Door de vernietiging stelt zich een probleem voor de invordering van parkeerheffingen door parkeerbedrijven.
In bepaalde rechtspraak werd immers de inning van parkeerheffingen onwettig verklaard omdat privéfirma’s gebruik zouden maken van de Directie Inschrijving Voertuigen (DIV).
Om aan deze rechtspraak tegemoet te komen werd de wet van 22 februari 1965 aangepast. Deze aanpassingen verdwenen door het arrest van het Grondwettelijk Hof uit de rechtsorde. Het is dan ook belangrijk, om niet in een juridisch vacuüm terecht te komen, dat de bevoegde overheid, het gewest, bij decreet de toestand regelt.
Het Grondwettelijk Hof steunde de bevoegdheid van het gewest op de bevoegdheid inzake aanvullende reglementen op het wegverkeer. Elk reglement dat een retributie of belasting invoert voor het parkeren, moet immers voorafgegaan worden door een aanvullend reglement.
Het is dan ook passend de beoogde regeling in te voegen in het decreet betreffende de aanvullende reglementen op het wegverkeer en de plaatsing en bekostiging van de verkeerstekens en de wet van 22 februari 1965 op te heffen.
II. Artikelsgewijze bespreking
Artikel 1
Dit artikel behoeft geen commentaar.
Artikel 2
Dit artikel voegt een nieuw hoofdstuk V/1 in in het decreet van 16 mei 2008 betreffende de aanvullende reglementen op het wegverkeer en de plaatsing en bekostiging van de verkeerstekens:
Artikel 10/1
Dit artikel bevat de decretale grondslag voor het heffen van retributies of belastingen.
Het artikel is algemeen gesteld en geldt logischerwijze zowel voor de situatie waarin het gewest een aanvullend reglement inzake het parkeren tot stand brengt als wanneer een gemeente het aanvullend reglement vaststelt.
Om elke discussie omtrent de aard van het parkeergeld uit te sluiten wordt in het decreet uitdrukkelijk bepaald dat het gaat om een parkeerretributie of -belasting.
Artikel 10/2
De Commissie voor de bescherming van de persoonlijke levenssfeer vindt het belangrijk dat uit een wet (of uiteraard decreet) blijkt dat de bevoegdheid voor het innen van retributies mag worden overgedragen aan een privé-instantie vooraleer zij haar goedkeuring kan verlenen aan een toegang tot de bestanden van de Directie voor de Inschrijving van Voertuigen (DIV).

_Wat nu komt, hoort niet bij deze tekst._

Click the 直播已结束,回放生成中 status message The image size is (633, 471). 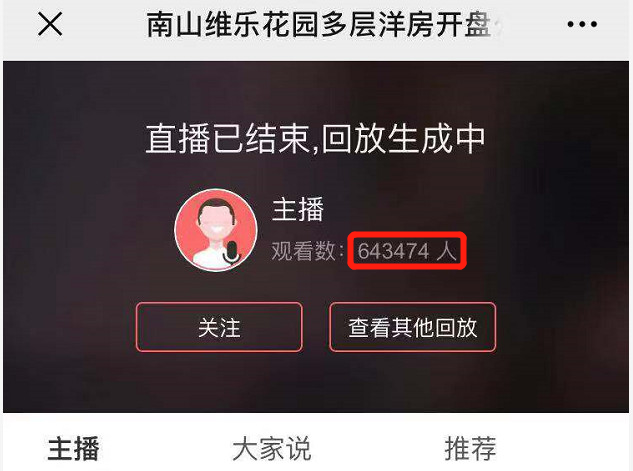[315, 139]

Dit blijkt uit het advies van de commissie naar aanleiding van een vraag van de Nationale Kamers van Gerechtsdeurwaarders tot het verkrijgen van een machtiging om toegang te krijgen tot het repertorium van de DIV (advies FO 02/2007). Eveneens kan worden verwezen naar het advies van de commissie naar aanleiding van het wetsontwerp Toegang Parkeerbedrijven tot de Directie Inschrijving Voertuigen (DIV) (A/2008/043).

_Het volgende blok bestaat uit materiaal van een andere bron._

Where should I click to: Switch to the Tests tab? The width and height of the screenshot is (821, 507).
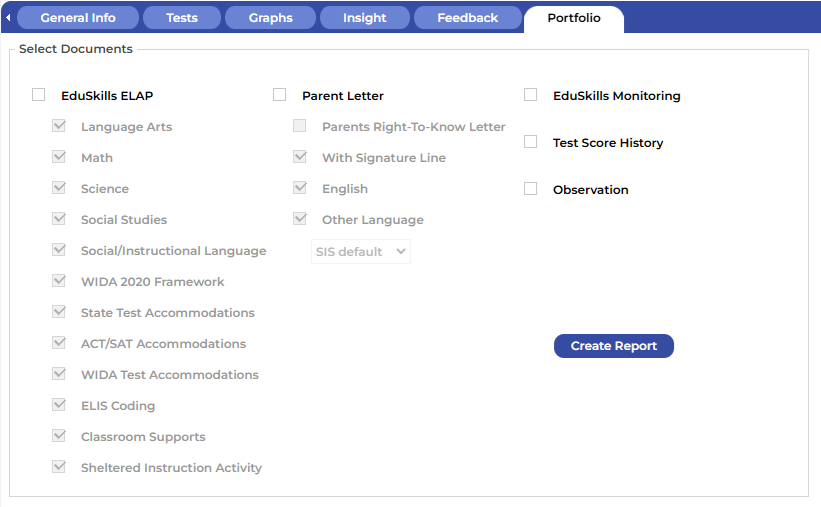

Om elke twijfel uit te sluiten, wordt uitdrukkelijk vermeld dat zowel de overheden die het belasting- of retributiereglement zelf uitvoeren als de instanties die deze opdracht in concessie krijgen, gemachtigd zijn om de identiteit van de houder van de nummerplaat op te vragen bij de DIV.
Artikel 10/3
Gelet op het feit dat bij een geparkeerd voertuig in principe geen bestuurder wordt aangetroffen, wordt voorzien dat de belastingen of retributies ten laste zijn van de houder van de nummerplaat.
Artikel 3
De wet van 22 februari 1965 waarbij aan de gemeenten wordt toegestaan parkeergeld op motorrijtuigen in te voeren wordt opgeheven voor wat betreft het Vlaamse Gewest. De voorgestelde regeling behoort immers tot de bevoegdheid van het Vlaamse Gewest.
VOORSTEL VAN DECREET
Artikel 1. Dit decreet regelt een gewestaangelegenheid.
Art. <?xml:namespace prefix = st1 ns = "urn:schemas-microsoft-com:office:smarttags" />2. In het decreet van 16 mei 2008 betreffende de aanvullende reglementen op het wegverkeer en de plaatsing en bekostiging van de verkeerstekens wordt een hoofdstuk V/1 ingevoegd dat luidt als volgt:
“Hoofdstuk V/1. De aanvullende reglementen inzake parkeren
Art. 10/1. Wanneer de Vlaamse Regering of de gemeente een aanvullend reglement vaststellen dat betrekking heeft op het parkeren voor een beperkte tijd, het betalend parkeren en het parkeren op plaatsen voorbehouden aan houders van een gemeentelijke parkeerkaart, kunnen zij parkeerretributies of -belastingen bepalen die van toepassing zijn op motorvoertuigen, hun aanhangwagens of onderdelen.
Deze bepaling geldt niet voor het halfmaandelijks beurtelings parkeren en de beperking van het langdurig parkeren.
Art. 10/2. Met het oog op het innen van de parkeerretributies of -belastingen kunnen concessies of beheersovereenkomsten worden afgesloten.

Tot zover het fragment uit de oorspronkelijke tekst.